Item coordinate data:
* * * * * * *

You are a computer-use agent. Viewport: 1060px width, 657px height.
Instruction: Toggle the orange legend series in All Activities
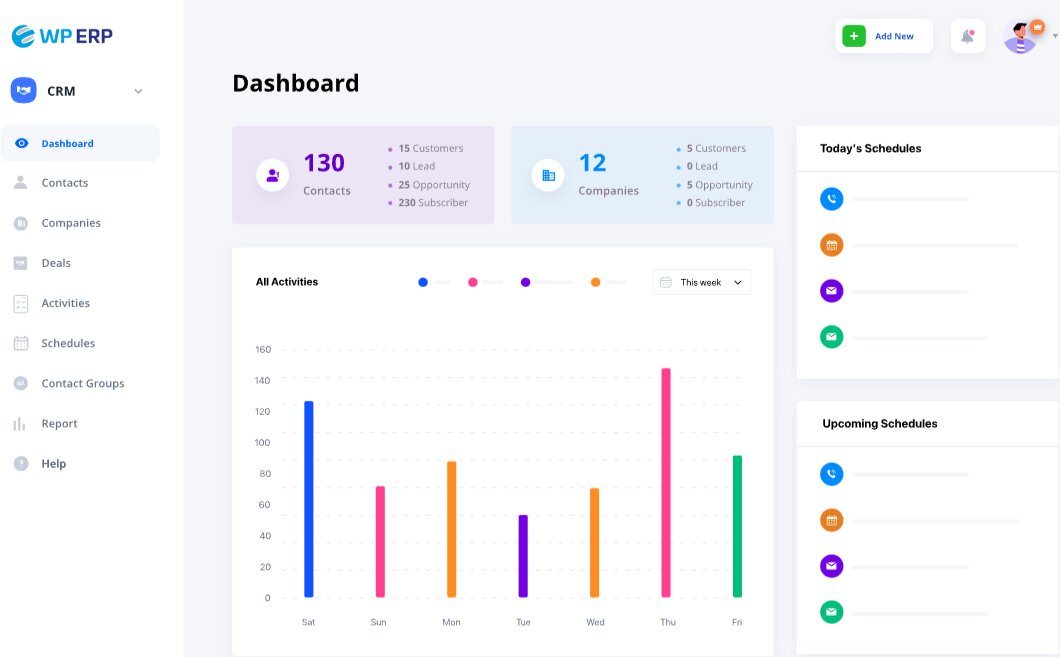[x=595, y=282]
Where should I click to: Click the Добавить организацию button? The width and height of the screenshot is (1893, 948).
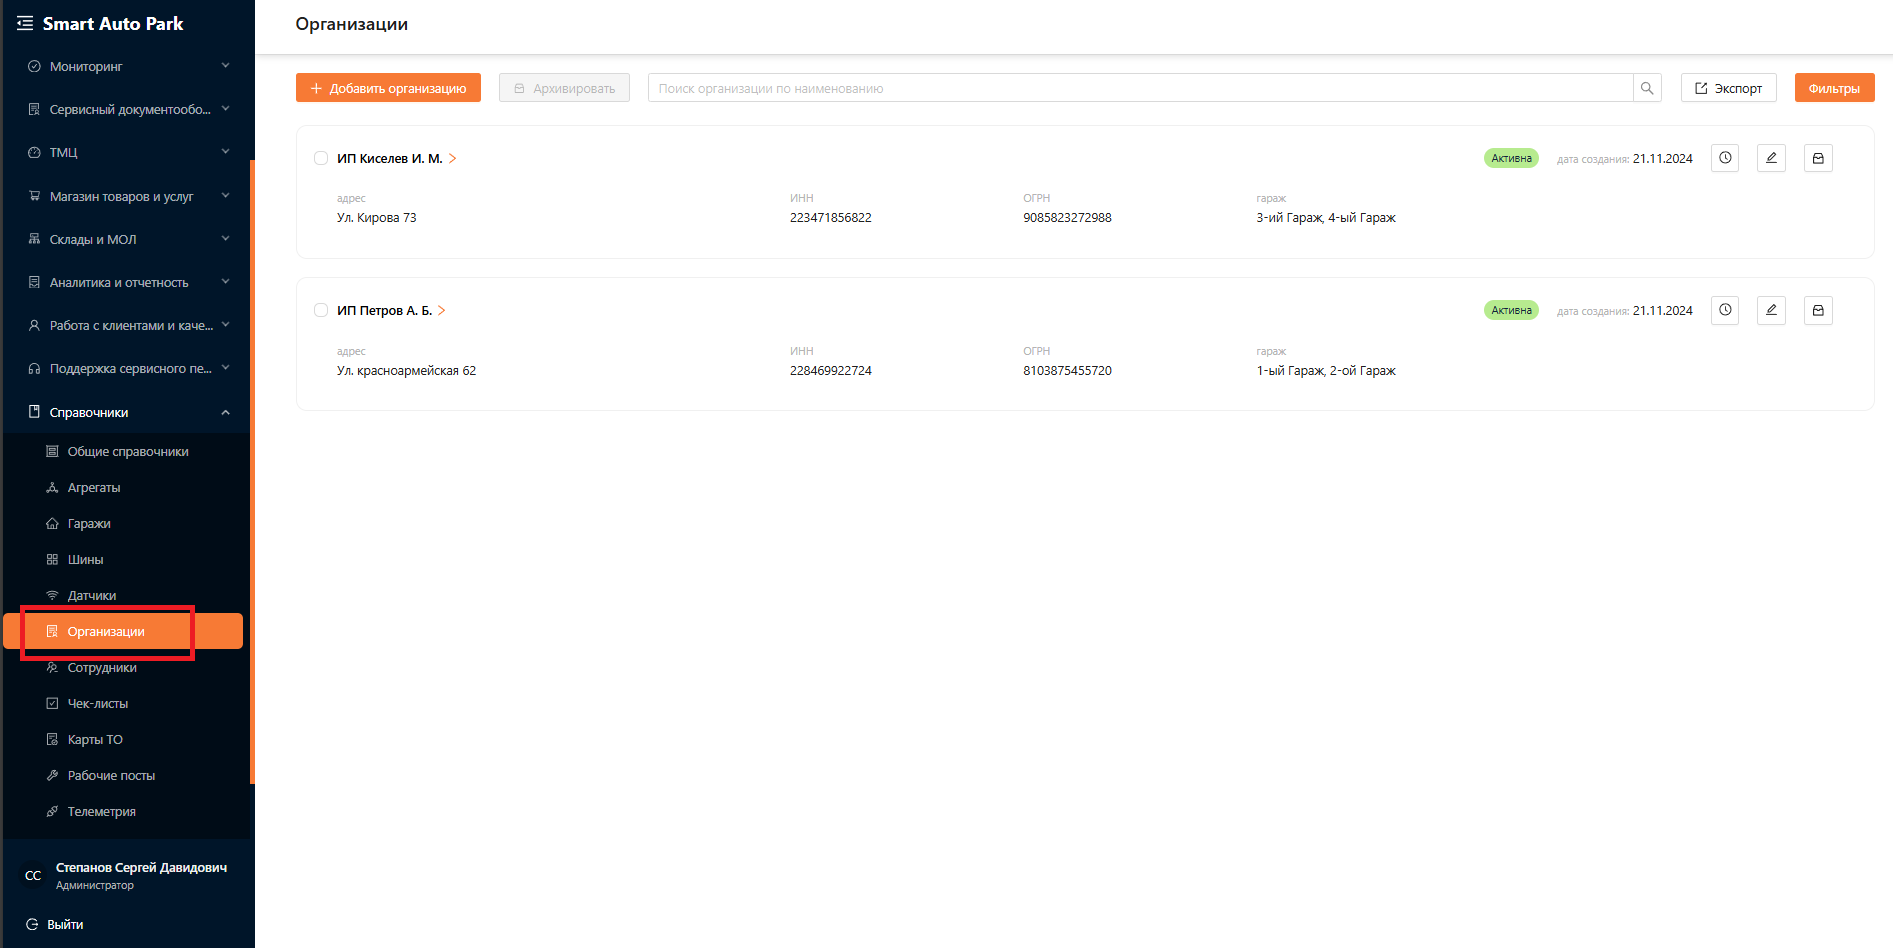tap(388, 88)
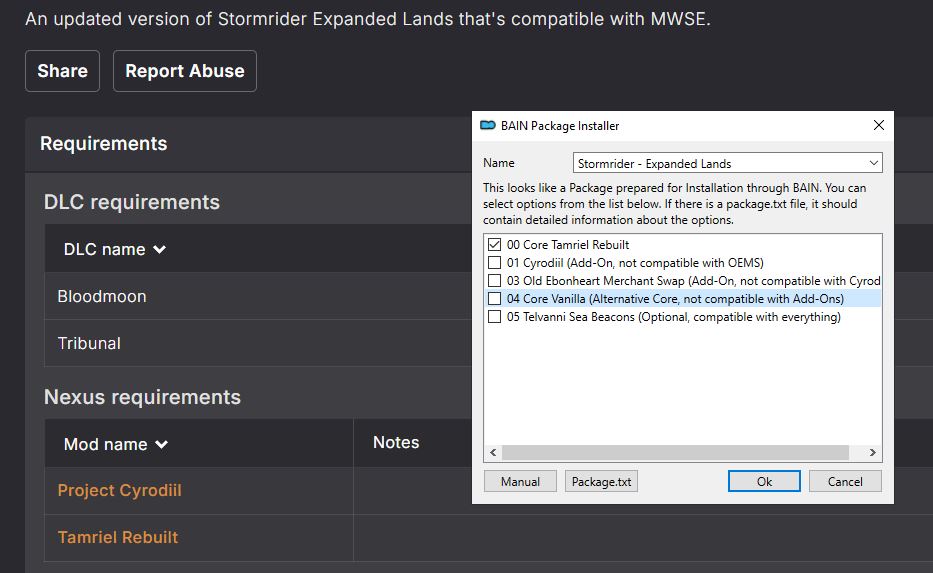
Task: Tick the 04 Core Vanilla checkbox
Action: click(x=494, y=298)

* * * * * * *

● WHAT TO DO
Put the material into a Markdown table with the columns Row and Line, numbering each non-blank line in order and omitting the pictures.

● RESULT OF THIS TASK
| Row | Line |
|---|---|
| 1 | You are a computer-use agent. Viewport: 1060px width, 657px height. |
| 2 | Instruction: Toggle the orange legend series in All Activities |
| 3 | [x=595, y=282] |
| 4 | Where should I click to: Click the Добавить организацию button? The width and height of the screenshot is (1893, 948). |
| 5 | tap(388, 88) |
| 6 | Task: Tick the 04 Core Vanilla checkbox |
| 7 | Action: click(x=494, y=298) |